Jakarta, FORTUNE - Kepala Pusat Pelaporan dan Analisis Transaksi Keuangan atau PPATK, Ivan Yustiavandana, menyatakan transaksi mencurigakan senilai Rp349 triliun terindikasi sebagai tindak pidana pencucian uang (TPPU) dalam bidang ekspor-impor dan perpajakan. Meski demikian, katanya, bukan berarti transaksi tersebut melibatkan pegawai Kementerian Keuangan.
“Dalam posisi Departemen Keuangan sebagai penyidik tindak pidana asal sesuai dengan Pasal 74 Undang-Undang Nomor 8 tahun 2010, disebutkan di situ penyidik tindak pidana asal adalah penyidik TPPU dan di penjelasannya dikatakan bahwa Bea Cukai dan Direktorat Jenderal adalah penyidik tindak pidana asal,” kata Ivan di hadapan Komisi III DPR RI, Selasa (21/3).
Ivan mengatakan transaksi mencurigakan tersebut tidak seluruhnya terjadi di Kementerian Keuangan, tetapi terkait dengan tugas pokok dan fungsi Kementerian Keuangan sebagai penyidik tindak pidana asal.
Sebagai contoh, ketika terjadi tindak pidana narkotika, seseorang akan menyerahkan kasus tersebut kepada Badan Narkotika Nasional (BNN) karena tindak pidana tersebut terkait dengan tugas pokok dan fungsi dari BNN.
Dia menyatakan, pihaknya menyerahkan Laporan Hasil Analisa (LHA) itu kepada Kementerian Keuangan karena sesuai tugas pokok kementerian tersebut dalam mengurusi bea ekspor-impor dan pajak.
Sebagian besar kasus dalam perkara transaksi Rp349 triliun ini berkaitan dengan kasus impor-ekspor dan perpajakan. Pada satu kasus saja, bisa terjadi transaksi lebih dari Rp100 triliun.
“Sama sekali tidak bisa diterjemahkan kejadian tindak pidananya itu di Kementerian Keuangan. Ini jauh berbeda,” ujar Ivan.
Transaksi 2009-2023
Pada kesempatan sebelumnya, Menteri Keuangan (Menkeu) Sri Mulyani Indrawati memberikan klarifikasi mengenai informasi transaksi keuangan yang mencurigakan secara historis di Kantor Kementerian Koordinator bidang Politik, Hukum, dan HAM, Senin (20/03).

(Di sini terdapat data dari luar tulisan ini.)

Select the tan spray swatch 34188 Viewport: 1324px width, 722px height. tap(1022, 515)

Dia menyebut PPATK mengirimkan surat kepada Menteri Keuangan pada 7 Maret 2023 dengan nomor SR 2748/AT.01.01/III/2023. Surat dari Kepala PPATK tersebut berisi seluruh surat-surat PPATK yang berjumlah 196 pucuk kepada Kementerian Keuangan terutama Inspektorat Jenderal dari periode 2009 hingga 2023.

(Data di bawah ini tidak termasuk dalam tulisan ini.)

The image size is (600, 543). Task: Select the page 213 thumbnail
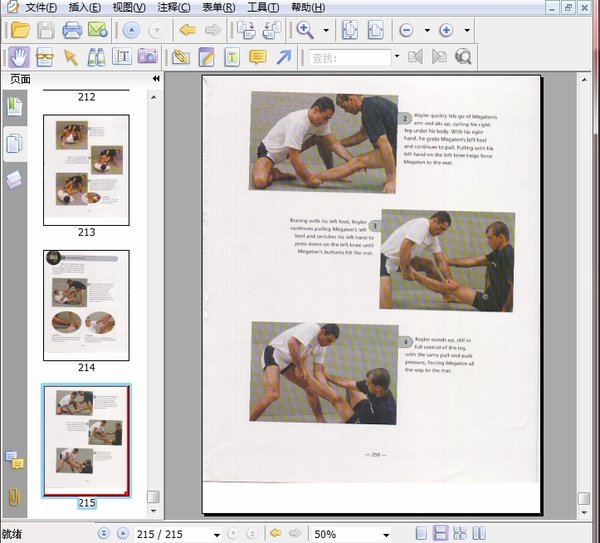pyautogui.click(x=86, y=170)
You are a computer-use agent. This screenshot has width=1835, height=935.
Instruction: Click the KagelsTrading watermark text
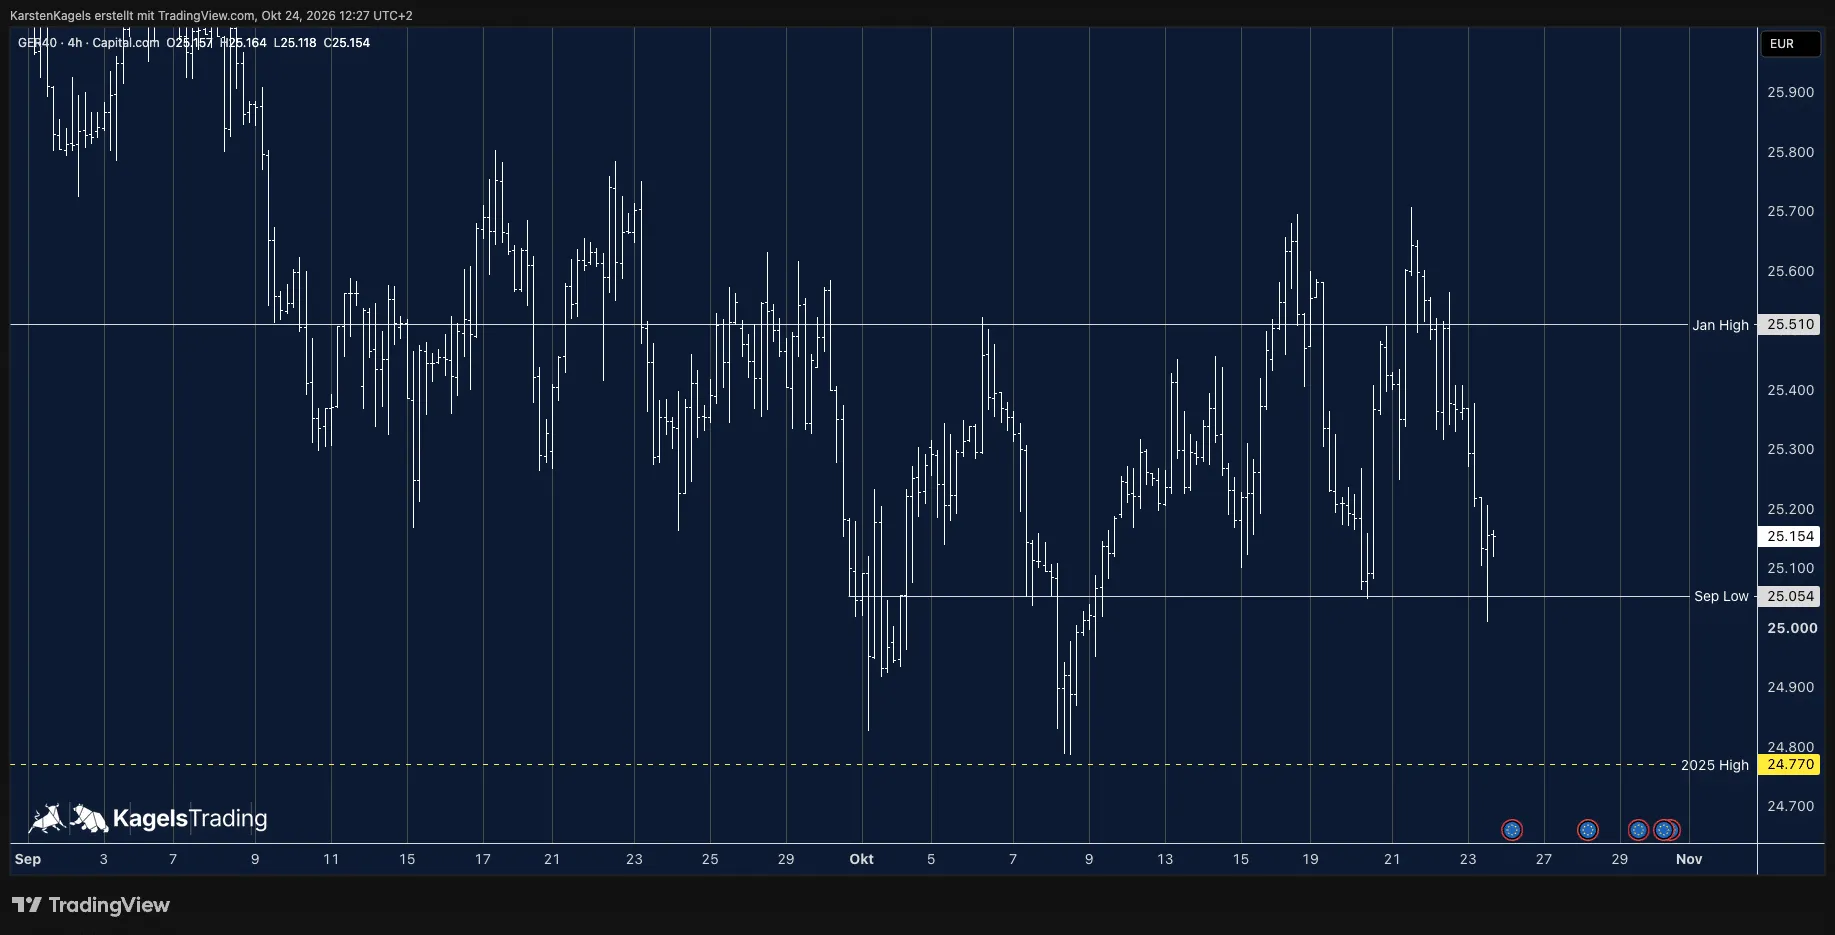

"Surat ini adalah tanpa ada nilai transaksi. Jadi dalam ini hanya berisi nomor surat, tanggal surat, nama-nama orang yang ditulis oleh PPATK, dan kemudian tindak lanjut dari Kementerian Keuangan terhadap surat tersebut,” katanya dalam konferensi pers.
Terhadap surat-surat tersebut, Inspektorat Jenderal dan Kementerian Keuangan telah mengambil langkah-langkah yang diperlukan. "Ada yang sudah kena sanksi, ada yang kena penjara, ada yang dalam hal ini diturunkan pangkat. [Kami] menggunakan PP nomor 94 tahun 2010 mengenai ASN,” kata Sri Mulyani.

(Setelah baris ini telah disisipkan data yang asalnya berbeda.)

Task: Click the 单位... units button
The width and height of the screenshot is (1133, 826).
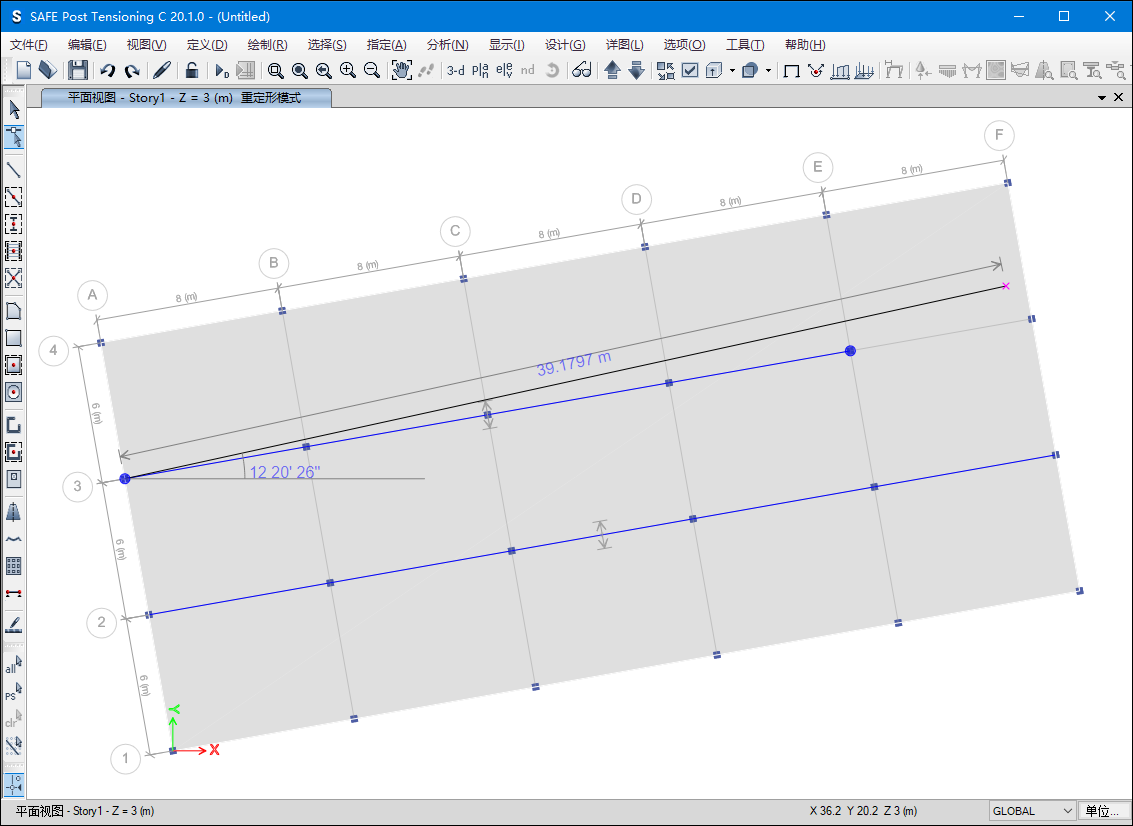Action: tap(1105, 811)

Ketika belum menerima surat dengan detail angka Rp300 triliun, Sri Mulyani menyatakan tanggapan mengenai jumlah transaksi mencurigakan tersebut muncul kembali.
“Makanya waktu hari Sabtu saya dengan pak Menko melakukan statement publik, saya menyampaikan sampai dengan hari Sabtu yang lalu itu kita belum menerima surat dari PPATK yang berisi angka,” tuturnya.
Dia mengungkap Kepala PPATK baru mengirimkan surat berisi nilai transaksi pada 13 Maret. "Waktu saya dengan Pak Menko [Mahfud MD] menyampaikan di Kementerian Keuangan adalah tanggal 11 Maret itu kita belum menerima. Kami baru menerima surat kedua dari kepala PPATK Nomor SR/3160/AT.01.01/III/2023,” ujar Menkeu.
Surat kedua tersebut berisi rekapitulasi data hasil analisis dan hasil pemeriksaan serta informasi transaksi keuangan berkaitan dengan tugas dan fungsi Kementerian Keuangan pada periode 2009-2023. Pada surat tersebut terlampir daftar 300 surat dengan nilai transaksi Rp349 triliun.
Menkeu sebut tak ada nama pegawai Kemenkeu
Sri Mulyani mengatakan 65 surat dari total 300 surat tersebut berisi transaksi keuangan dari perusahaan atau badan atau perseorangan yang tidak ada di dalamnya pegawai Kementerian Keuangan.
"Jadi ini transaksi ekonomi yang dilakukan oleh perusahaan atau badan atau orang lain. Namun, karena menyangkut tugas dan fungsi Kementerian Keuangan, terutama menyangkut ekspor impor, maka kemudian dia dikirimkan oleh PPATK kepada kami,” kata Menkeu.
Melalui surat tersebut, PPATK menengarai adanya transaksi di dalam perekonomian, meliputi perdagangan ataupun pergantian properti yang ditengarai mencurigakan dan kemudian dikirimkan ke Kemenkeu untuk ditindaklanjuti sesuai dengan tugas dan fungsi.
Sementara itu, 99 surat dari total 300 surat tersebut adalah surat PPATK kepada aparat penegak hukum dengan nilai transaksi 74 triliun.
"Sedangkan ada 135 surat dari PPATK tadi yang menyangkut ada nama pegawai Kementerian Keuangan, nilainya jauh lebih kecil karena yang tadi 253 plus 74 itu sudah lebih dari 300 triliun,” ujarnya.